Virgin Razzy Mary

Menu PartBeverage
Cuisine TypeAmerican
Razzy Mary

Chef Sharon Hage

SHage Consulting


Alcohol-free cocktails are a must-have on restaurant drinks list, as the “sober-curious” trend continues to be popular. This festive red mocktail is holiday-ready. For guests who opt to indulge, it can also be spiked with vodka and poured over ice.
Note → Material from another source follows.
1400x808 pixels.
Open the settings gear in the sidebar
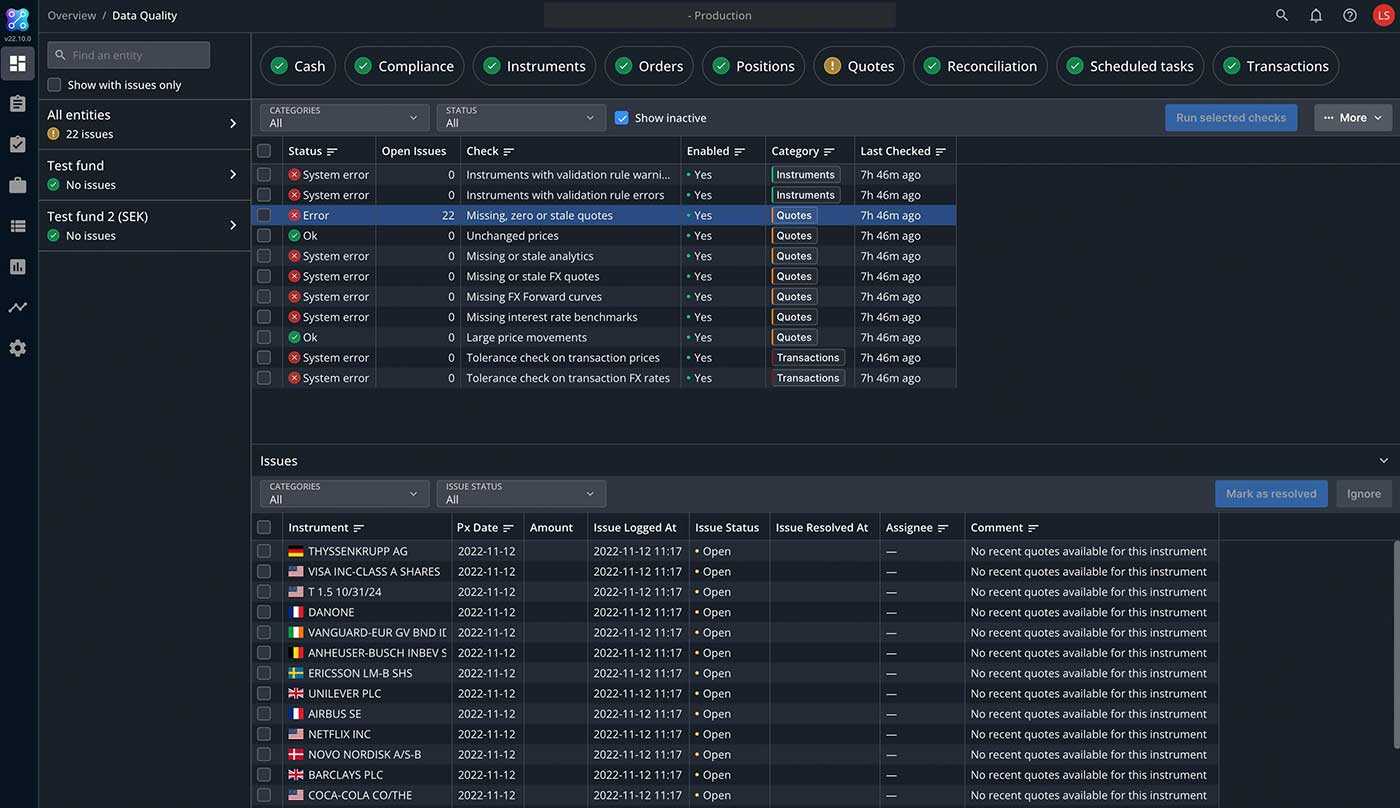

2 cups IQF whole red raspberries

1 cucumber, peeled and quartered

1 stalk celery, trimmed

1 slice fresh jalapeno, seeded

1 Granny Smith apple, quartered

2 tbsp. freshly squeezed lemon juice

Pinch kosher salt

Pinch freshly ground black pepper

½ cup chilled water

4 sprigs fresh basil, muddled or crushed

Whole frozen raspberries, celery stalks and basil springs, for garnish


  1. Assemble juicer for processing. Remove frozen raspberries from freezer and allow to partially thaw prior to processing, 10-15 minutes. Raspberries can be processed from frozen.
  2. Combine raspberries, cucumber, celery, jalapeno and apple in juicer; process until juiced. Pour into pitcher and add lemon juice, salt, black pepper and chilled water to the juice. (If juice is not to be consumed immediately, cover and refrigerate.)
  3. To serve, muddle a basil sprig in bottom of each of 4 glasses; gently crush. Stir or shake the juice and pour into glasses. To serve, garnish with frozen raspberries, celery and basil.